Debugging broken named pipes

Hello,

I have an application that uses named pipes for parent/child process communications. When I have scenarios that reprot back as broken named pipe, I typically see in WPA's minifilter view the installed antivirus agent inspecting the named pipe create event and taking a longer than average amount of time to do so. Adding exclusions seems to remediate these scenarios in most cases. But for the scenarios where it doesn't, is there any special method to debugging named pipe operations?

Maybe a set of providers in ETW or the like I can subscribe to in WPR and see whats happening? Getting it recorded in an etl file hasn't been that difficult, but actually getting to root cause is not something i've been able to get to, just more a 'yeah that looks like it took too long, add exclusions' and then the problem is gone in 8/10 cases or so.

Thanks for your time.

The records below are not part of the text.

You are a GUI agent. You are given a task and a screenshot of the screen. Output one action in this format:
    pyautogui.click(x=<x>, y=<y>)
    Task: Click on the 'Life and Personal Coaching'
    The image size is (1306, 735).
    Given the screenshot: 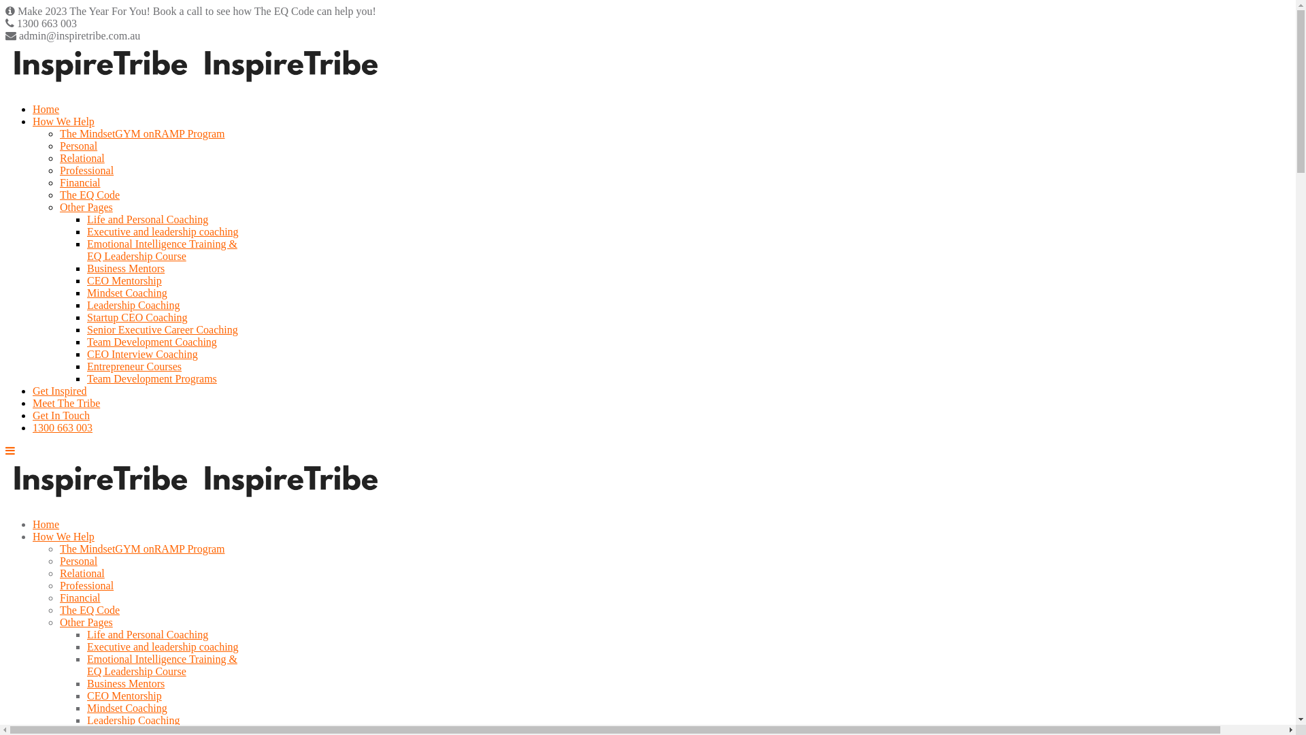 What is the action you would take?
    pyautogui.click(x=147, y=218)
    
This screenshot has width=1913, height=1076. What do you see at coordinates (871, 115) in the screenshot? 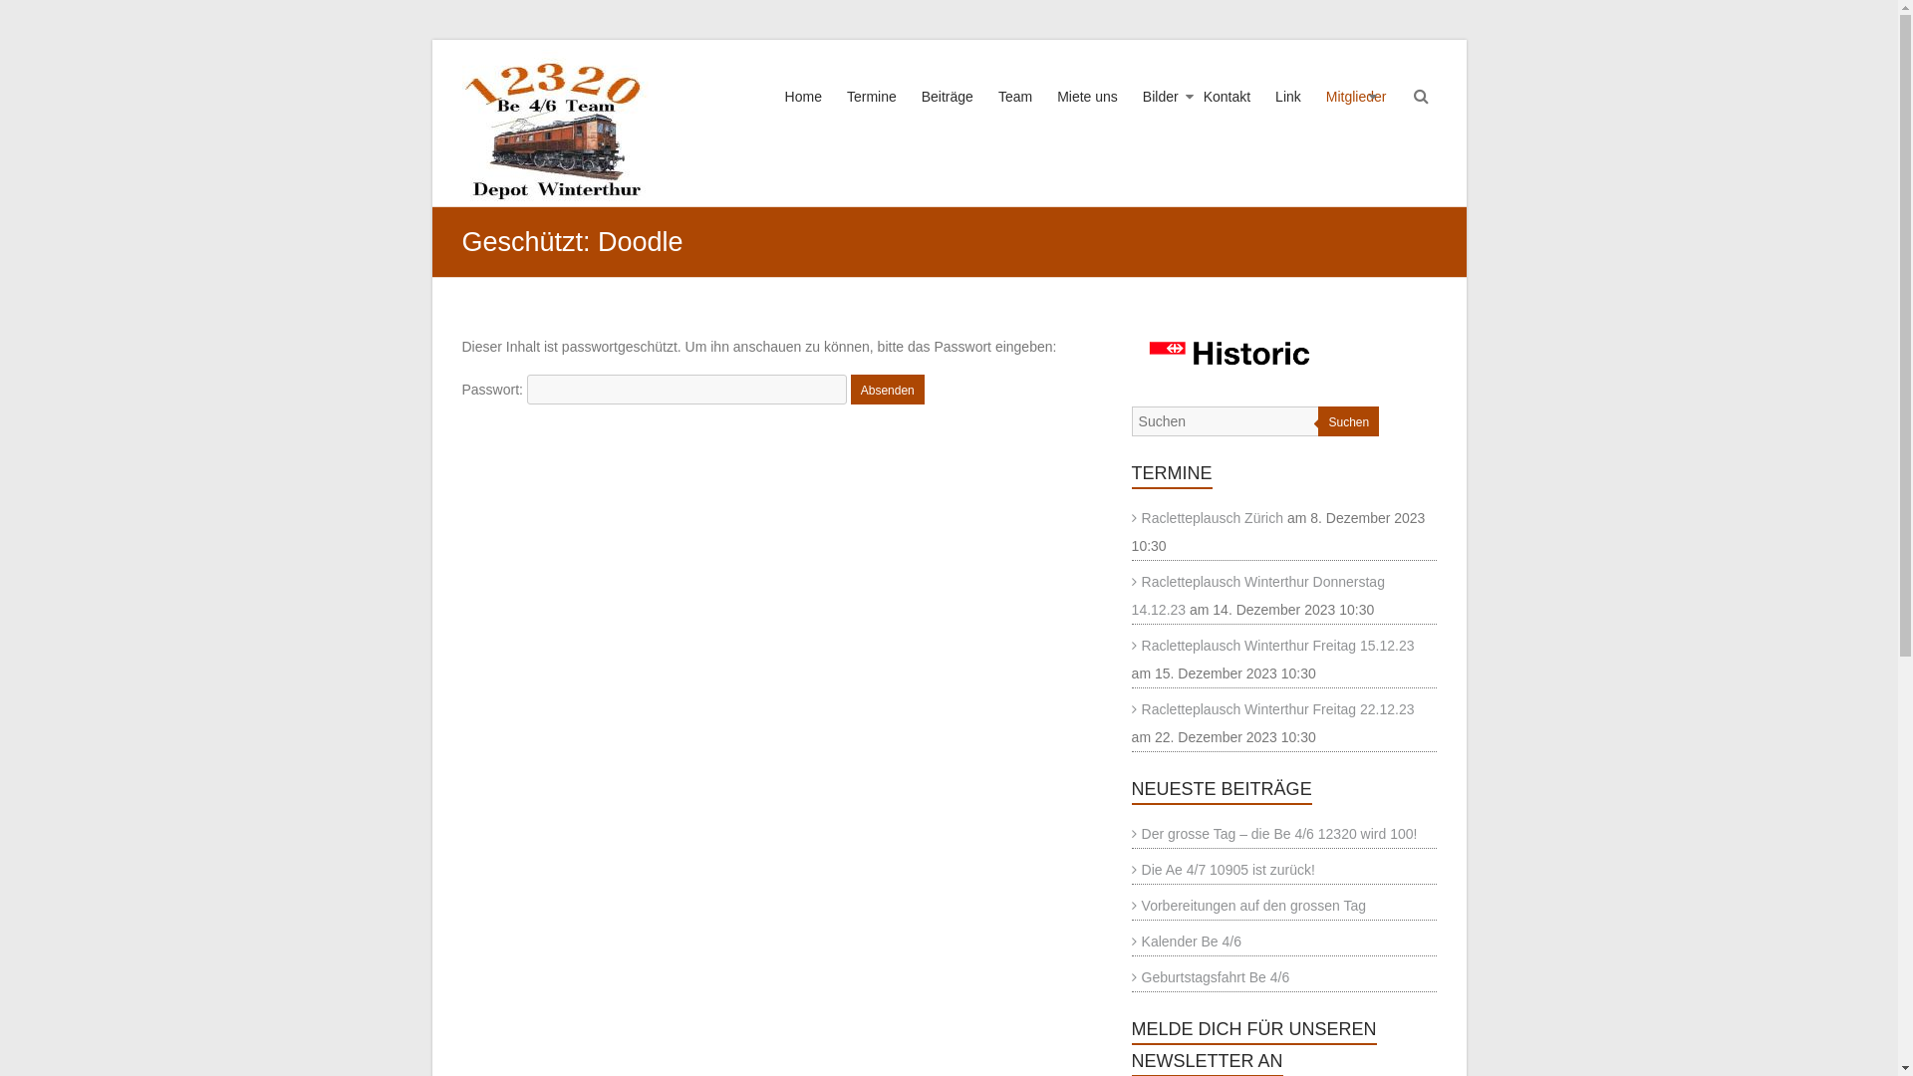
I see `'Termine'` at bounding box center [871, 115].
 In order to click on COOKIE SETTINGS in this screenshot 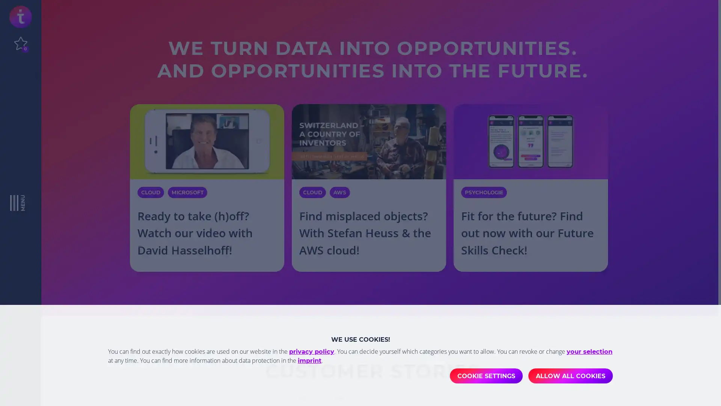, I will do `click(486, 375)`.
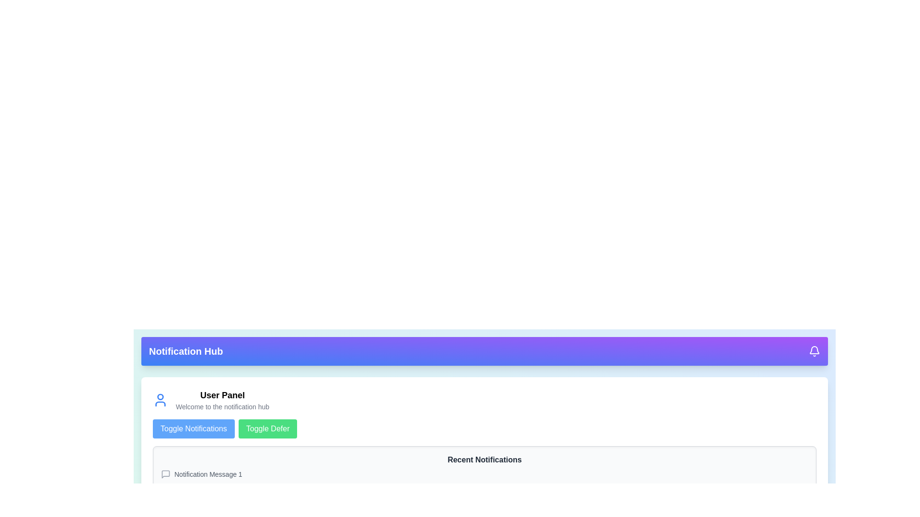  I want to click on the message indicator icon, which resembles a speech bubble or message square, located at the bottom of the user interface near the user panel's content, so click(165, 501).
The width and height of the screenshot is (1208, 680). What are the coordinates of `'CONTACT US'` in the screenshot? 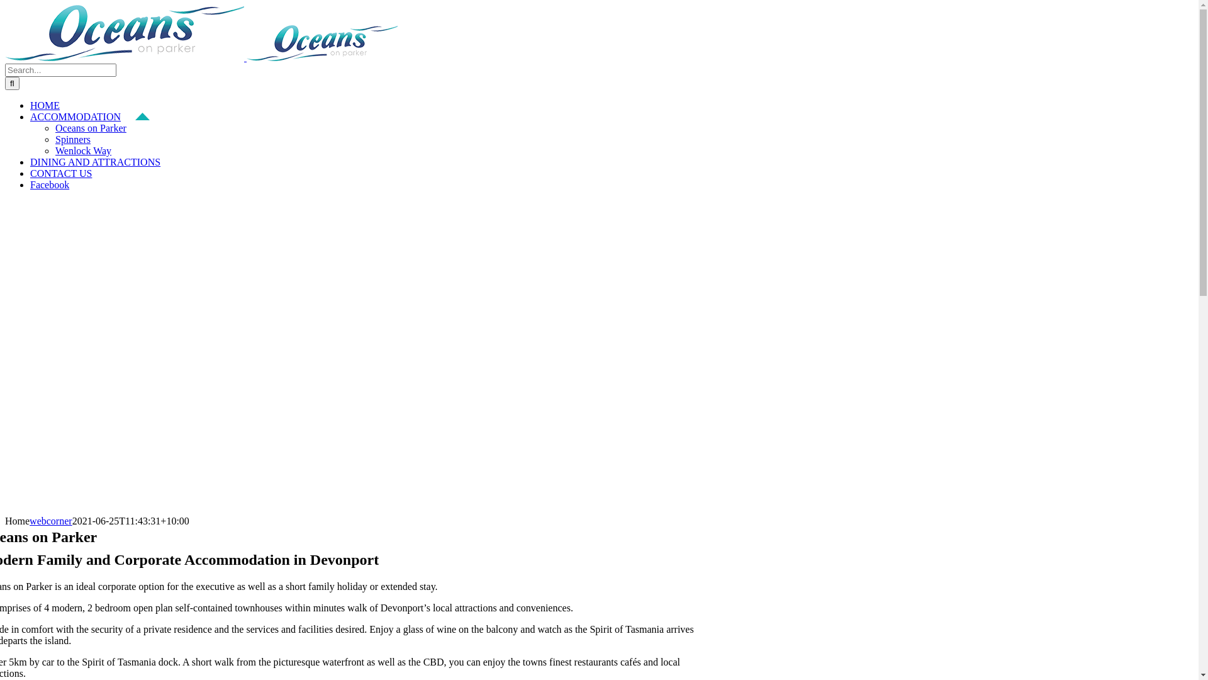 It's located at (30, 173).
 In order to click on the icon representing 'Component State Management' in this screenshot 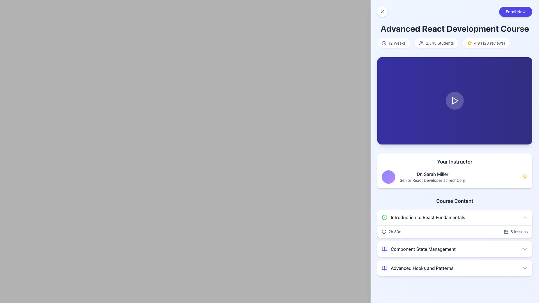, I will do `click(384, 249)`.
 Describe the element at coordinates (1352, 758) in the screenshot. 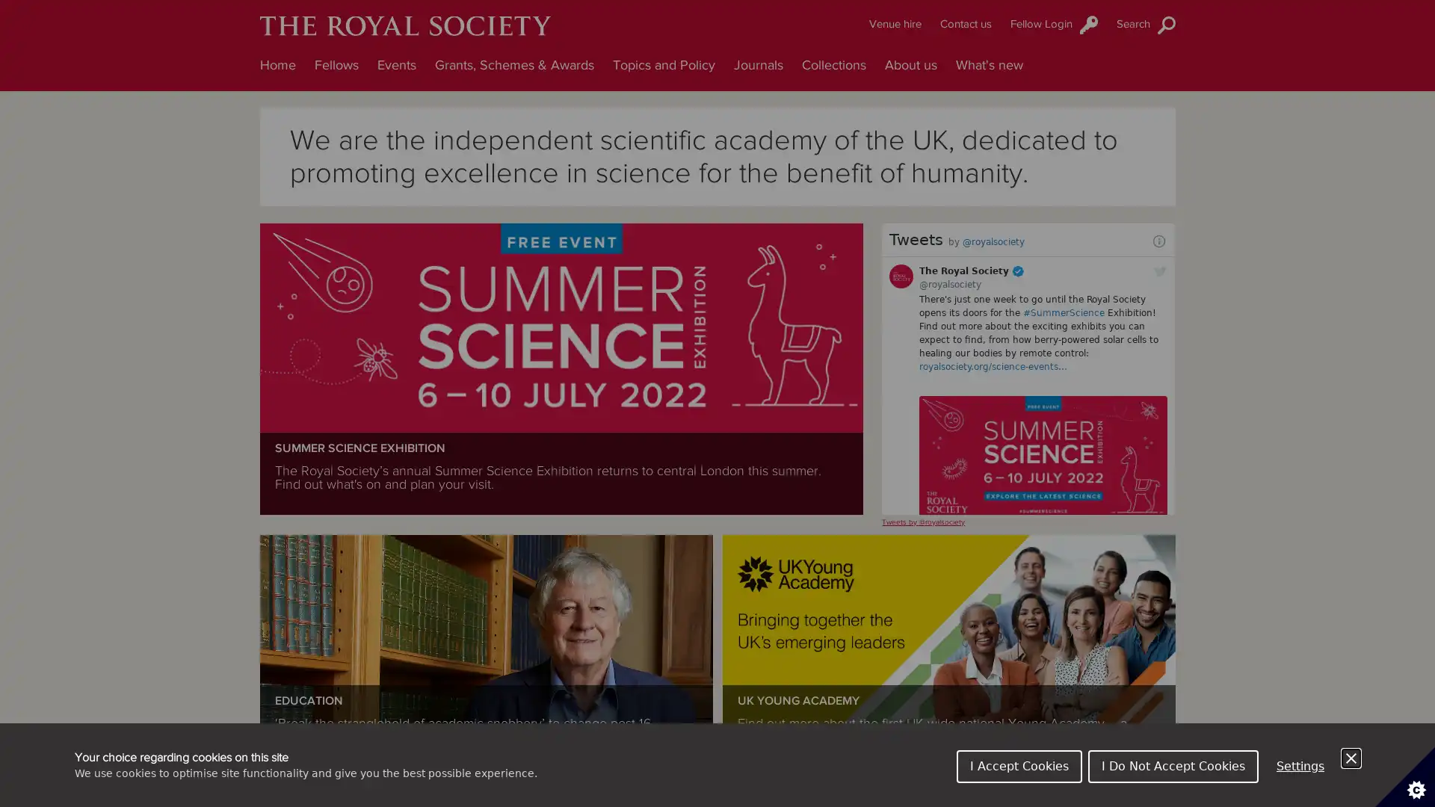

I see `Close Cookie Control` at that location.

I did some searching and I did see some posts from waaaay back saying named pipes arent inspected by minifilters, I am pretty sure thats what I am seeing in this view in WPA's minifilter view though.

Thanks,
Jeff Stokes

Named pipe filtering was added to minifilters starting in Windows 8. See FLTFL_REGISTRATION_SUPPORT_NPFS_MSFS.

As for debugging these problems...Do the problems go away if you disable the A/V? If yes then you're really looking for how to debug the A/V product, which is going to take a kernel debugger and a lot of patience lol Better off filing a bug a report unless this is just for amusement/learning.

Ah thanks Scott for that link!

In most cases, maybe all, yes. It's the 'how do I prove this to the vendor, that they cause a problem" part that I was hoping to check the box on. But you're right, there's only so much I can do and see with a closed source security product at play.

Thanks for your response here,
Jeff

just more a 'yeah that looks like it took too long, add exclusions' and then the problem is gone in 8/10 cases or so

So even after adding exclusions and rebooting the system, you see the problem in 2 out of 10 cases?

To confirm if it is indeed timing related, you may artificially induce a delay in the said scenario. I am not sure if your product already has some filter or intercepting module.

Alternatively, as already pointed you can try inspecting what the said AV is doing, If you are handy with the kernel debugger and reading some assembly code.

Hi there!

yes, in the other cases I've seen this even with AV's filter driver removed, another filter driver from a specific 3rd party was installed that hooked into us and inspected our named pipe creation.

I think also it is possible in some cases the child process is being closed by antivirus so I'm looking at the gflags route for "who killed my child process" perspective. (https://techcommunity.microsoft.com/t5/ask-the-performance-team/what-killed-my-process/ba-p/375329).

After thinking on it some, I realize that monitoring the named pipe itself probably isn't going to be the whole story of what is happening to our children processes and in some/.most cases even. It may just be that the pipe is broken because the child was terminated, crashed, or responded in a way that our tooling didn't like.

I appreciate your thoughts on this and your comment.